▶ Required task: Put the items into a Markdown table with the columns "Row" and "Line", starting with the line that contains "Click the Section border color swatch" and going on through the line that contains "Looking at the". Skip blank lines and leave the pictures out.

▶ Dataset records:
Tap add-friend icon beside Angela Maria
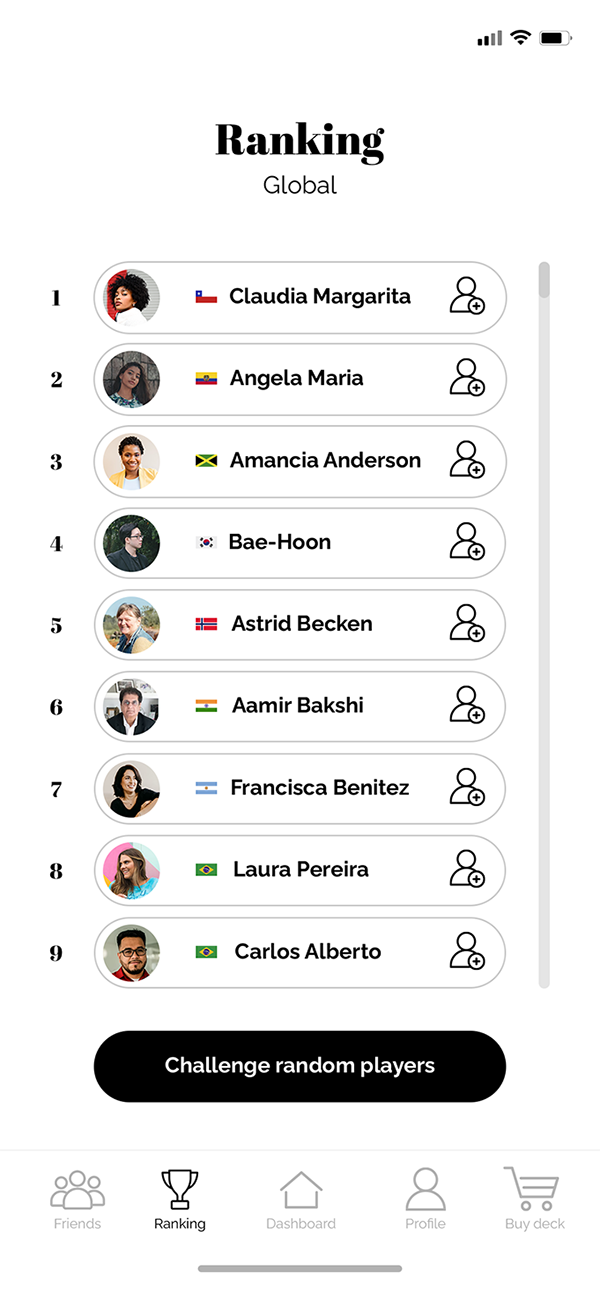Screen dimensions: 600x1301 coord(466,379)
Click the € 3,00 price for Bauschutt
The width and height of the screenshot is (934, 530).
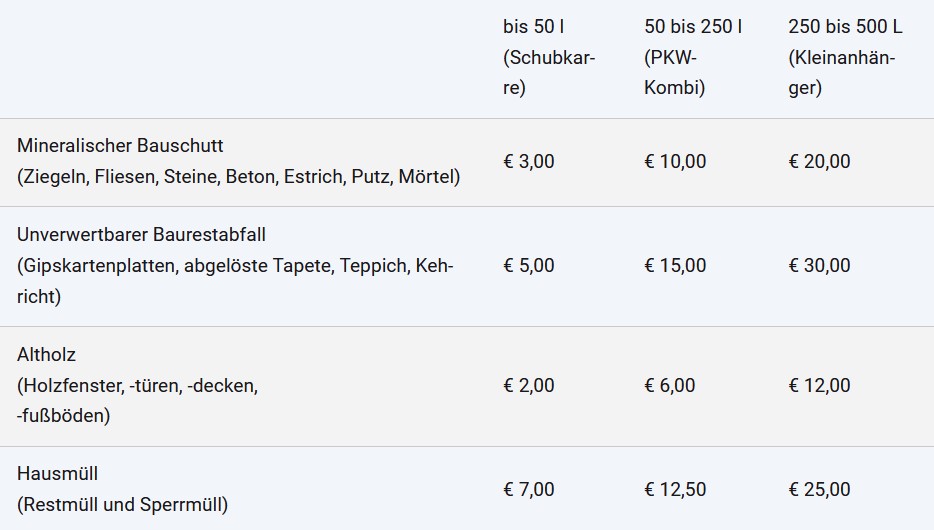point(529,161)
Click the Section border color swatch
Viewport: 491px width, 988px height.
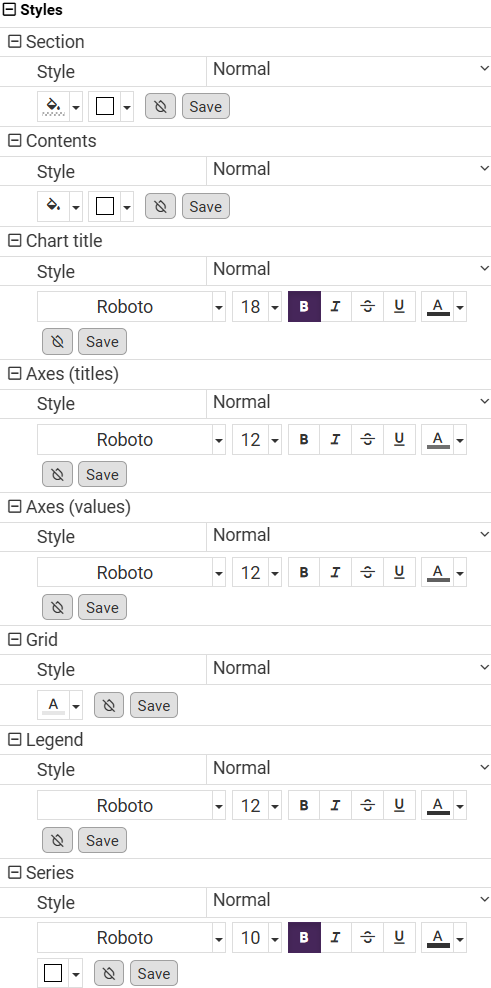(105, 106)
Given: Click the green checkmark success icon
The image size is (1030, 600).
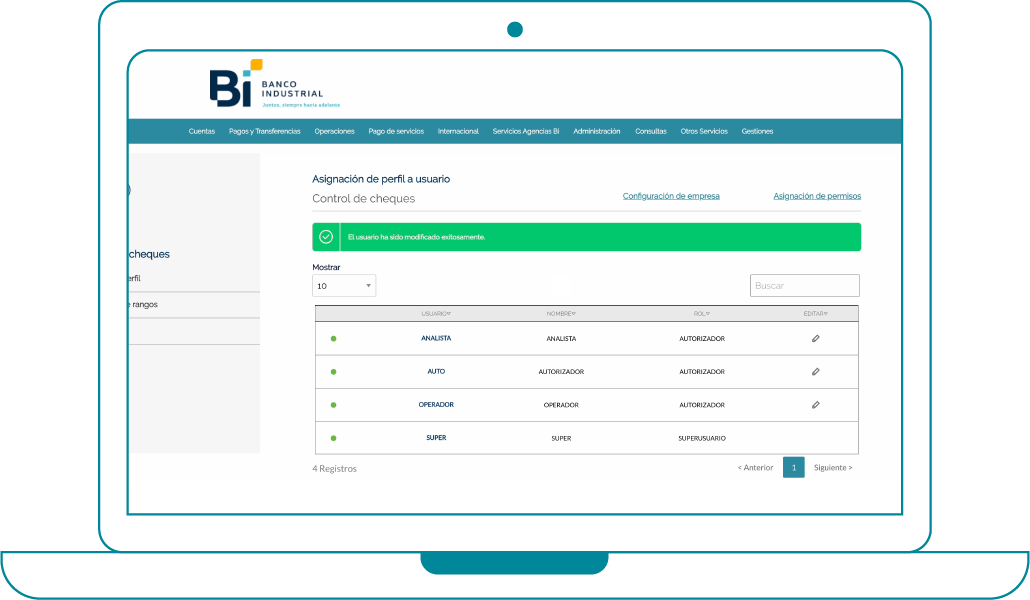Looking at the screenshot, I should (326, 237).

* * *

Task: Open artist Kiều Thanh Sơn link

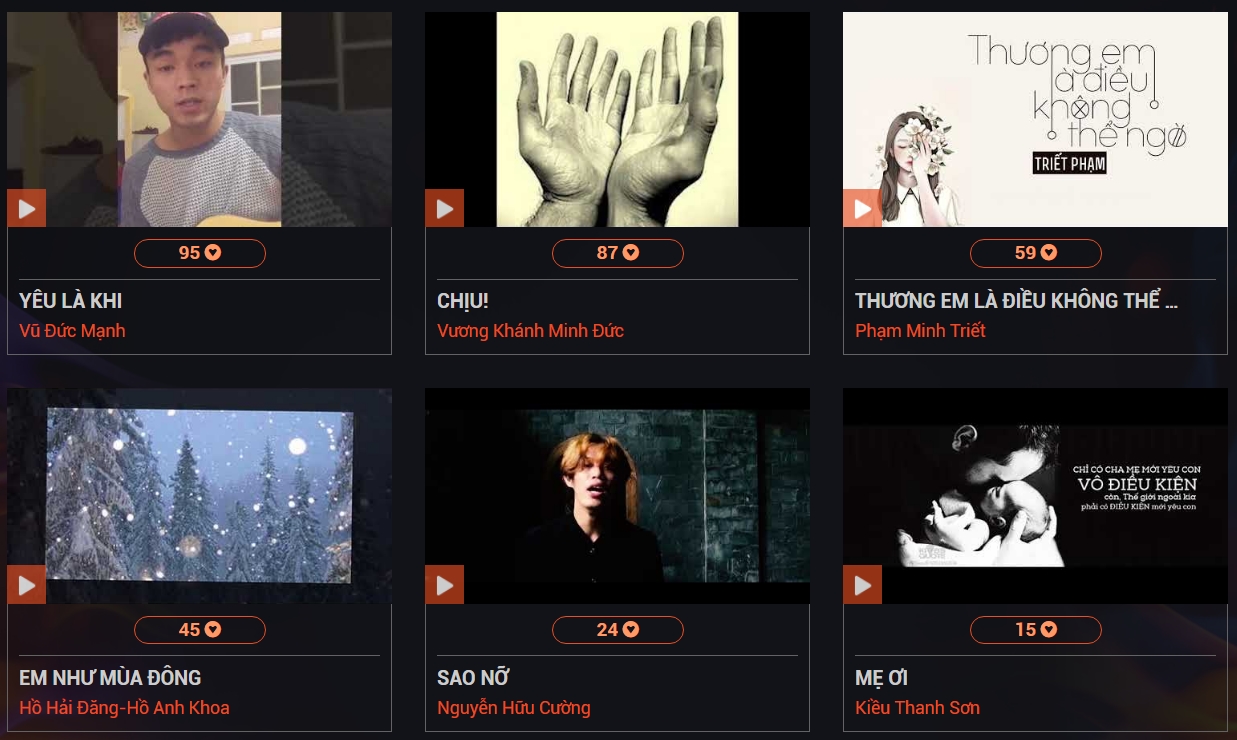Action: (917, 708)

---

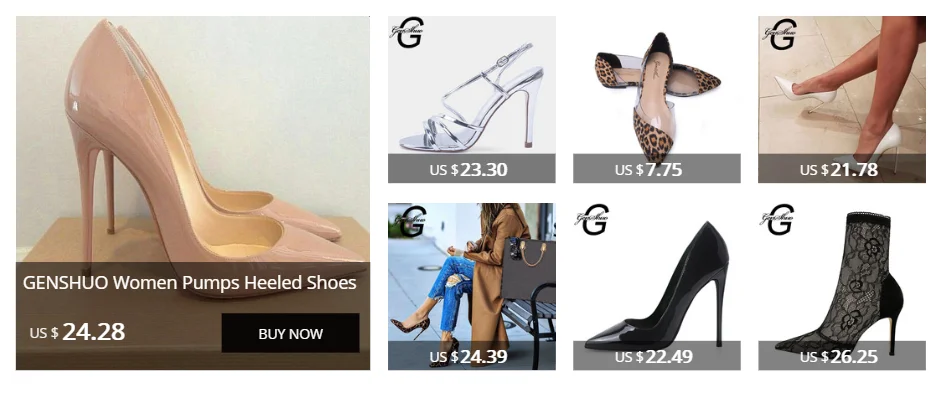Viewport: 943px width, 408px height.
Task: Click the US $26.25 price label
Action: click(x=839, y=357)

▶ Solution for this problem:
| Row | Line |
|---|---|
| 1 | Click the Section border color swatch |
| 2 | Viewport: 491px width, 988px height. |
| 3 | (105, 106) |
| 4 | Given: Click the green checkmark success icon |
| 5 | The image size is (1030, 600). |
| 6 | Looking at the screenshot, I should (326, 237). |